A year-long investigation by John F. Sopko, the U.S. special inspector general for Afghanistan reconstruction, found that the Pentagon couldn’t – or wouldn’t – provide basic information about what happened to 6 in 10 dollars of $2.26 billion it had spent over the course of a decade on the Commander’s Emergency Response Program.   

BY JAMES ROSEN  McClatchy Washington Bureau   April 23, 2015  Updated.   

U.S. Marines and Navy corpsmen evacuate a simulated casualty in March 2014 during a training drill at Camp Leatherneck in Afghanistan.  Photo: Cpl. Joseph Scanlan — U.S. Marines

The missing money was part of the relatively small amount of Afghanistan spending that was routed directly to military officers in a bid to bypass bureaucracy and rush the construction of urgently needed roads, bridges, schools, hospitals, water treatment plants and other essential infrastructure. About 70 percent of the $100 billion the United States has spent to rebuild Afghanistan during more than 13 years of war went through the Pentagon, with the rest distributed by the U.S. Agency for International Development and other civilian departments.

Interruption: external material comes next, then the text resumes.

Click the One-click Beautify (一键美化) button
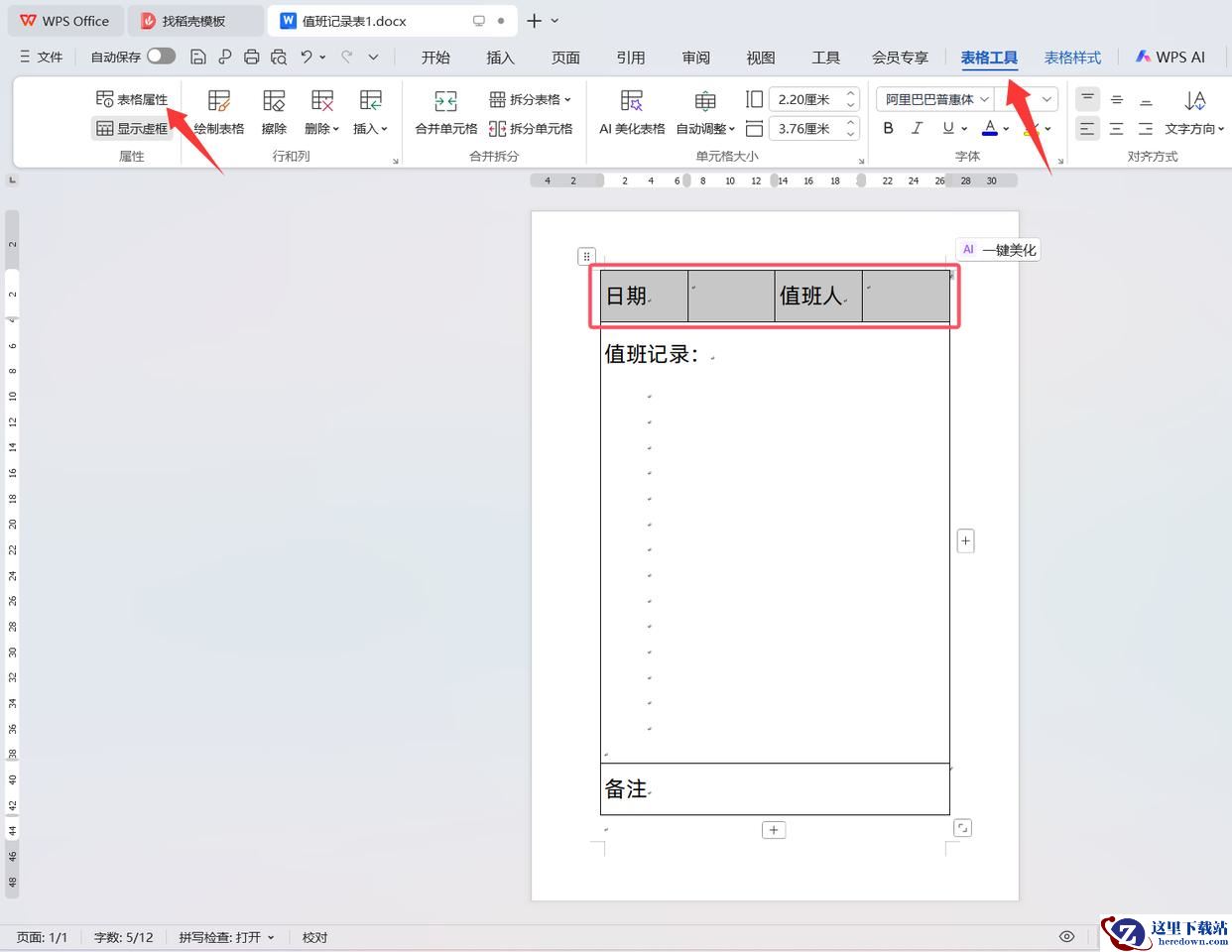The height and width of the screenshot is (952, 1232). pos(999,250)
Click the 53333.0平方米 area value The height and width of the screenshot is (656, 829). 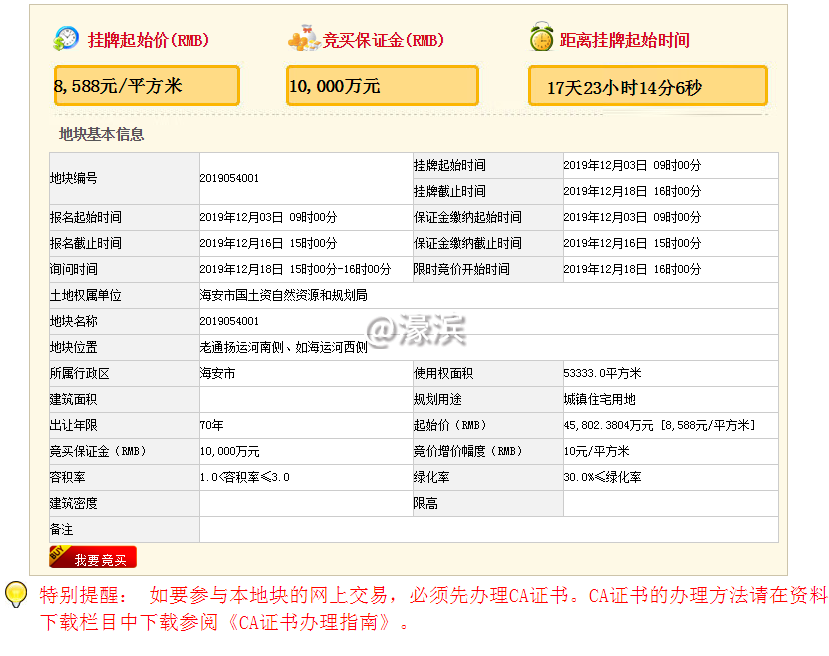point(602,373)
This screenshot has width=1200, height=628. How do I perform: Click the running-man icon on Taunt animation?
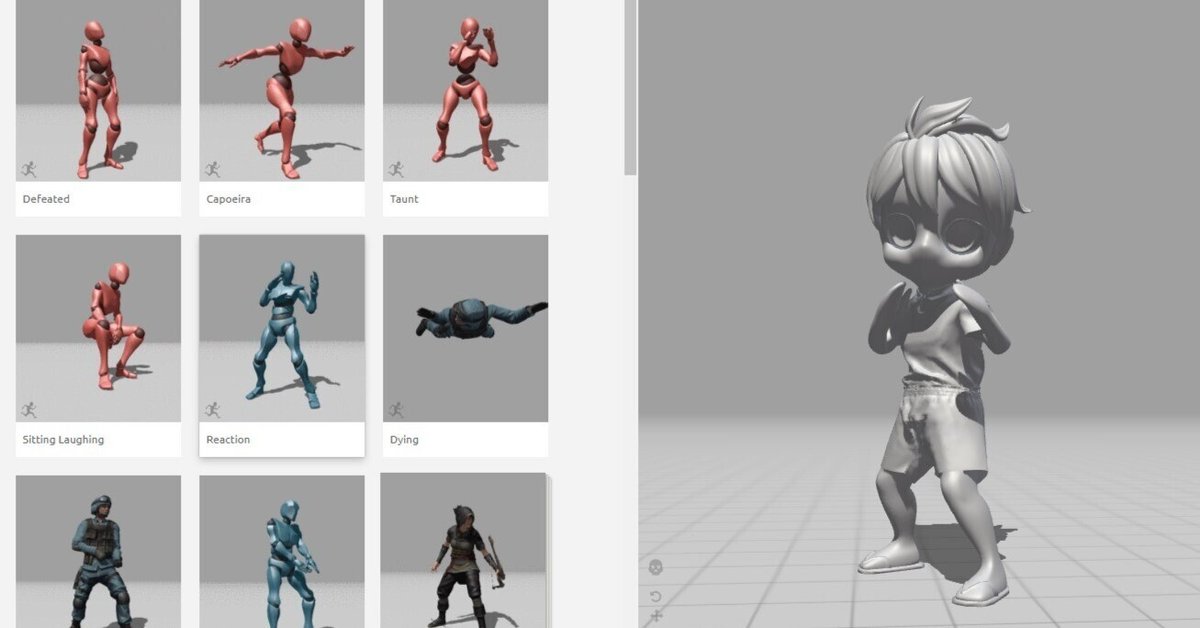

A year-long investigation by John F. Sopko, the U.S. special inspector general for Afghanistan reconstruction, found that the Pentagon couldn’t – or wouldn’t – provide basic information about what happened to 6 in 10 dollars of $2.26 billion it had spent over the course of a decade on the Commander’s Emergency Response Program.

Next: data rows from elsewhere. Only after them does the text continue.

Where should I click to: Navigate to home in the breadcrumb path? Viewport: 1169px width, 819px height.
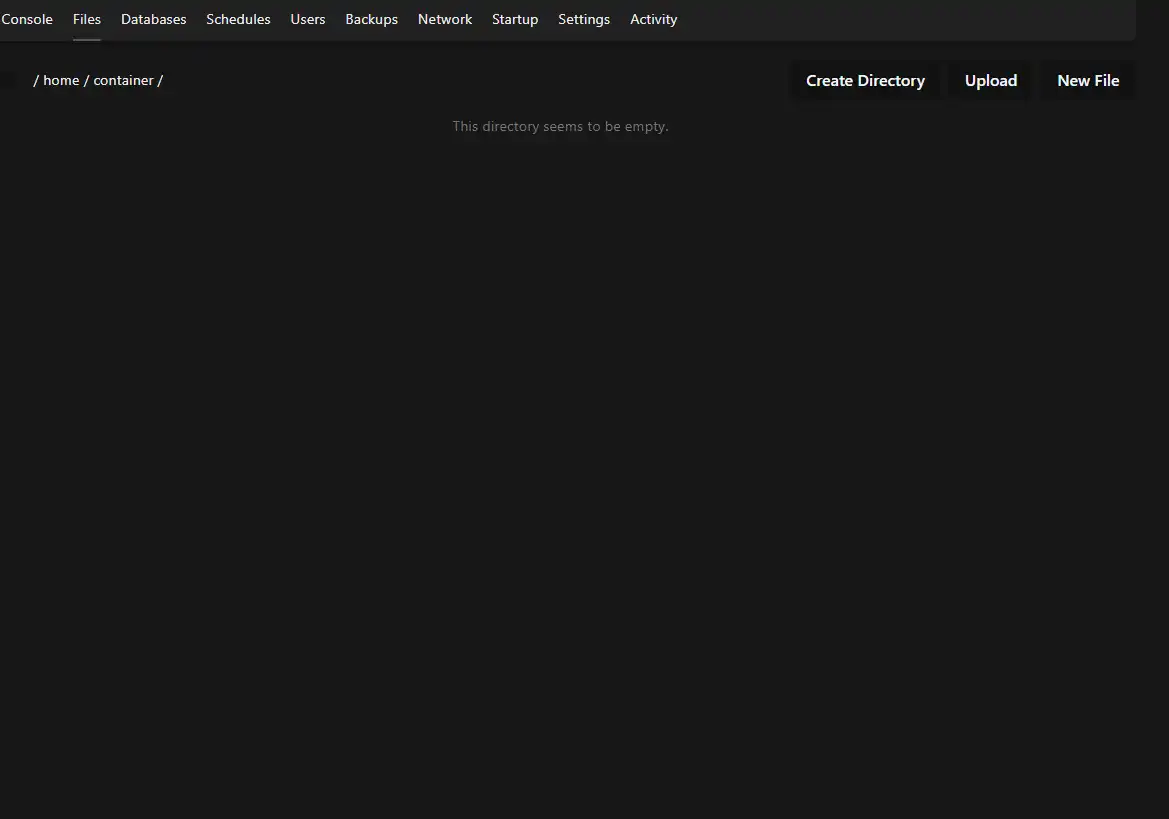tap(61, 80)
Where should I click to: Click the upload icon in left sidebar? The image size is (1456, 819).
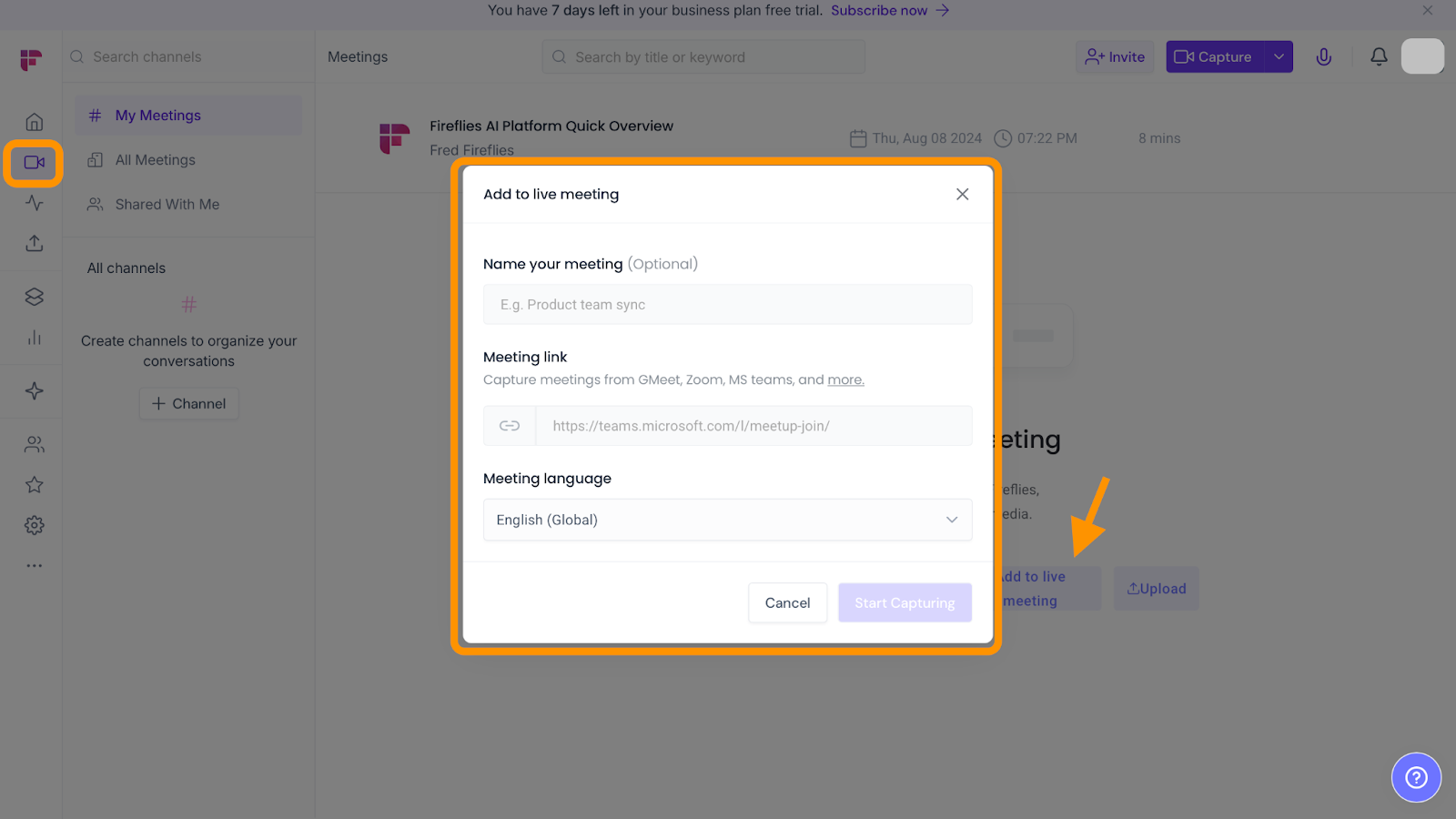pyautogui.click(x=35, y=243)
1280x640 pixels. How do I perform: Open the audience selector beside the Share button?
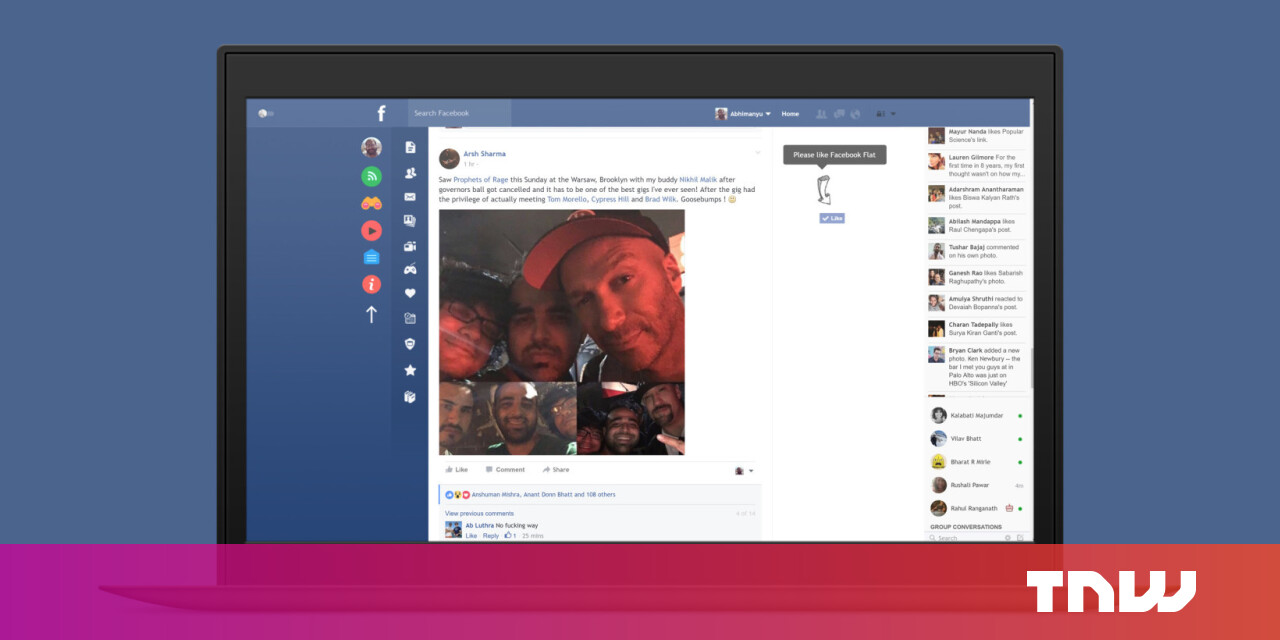tap(745, 470)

“In reviewing this data, SIGAR found that the Department of Defense could only provide financial information relating to the disbursement of funds for CERP projects totaling $890 million (40 percent) of the approximately $2.2 billion in obligated funds at that time,” Sopko’s report says.

When Sopko’s staff divided the Pentagon expenditures into 20 categories set under the emergency program, from transportation and education to health care, agriculture, water and sanitation, by far the largest category was a 21st that the inspector general termed “unknown.”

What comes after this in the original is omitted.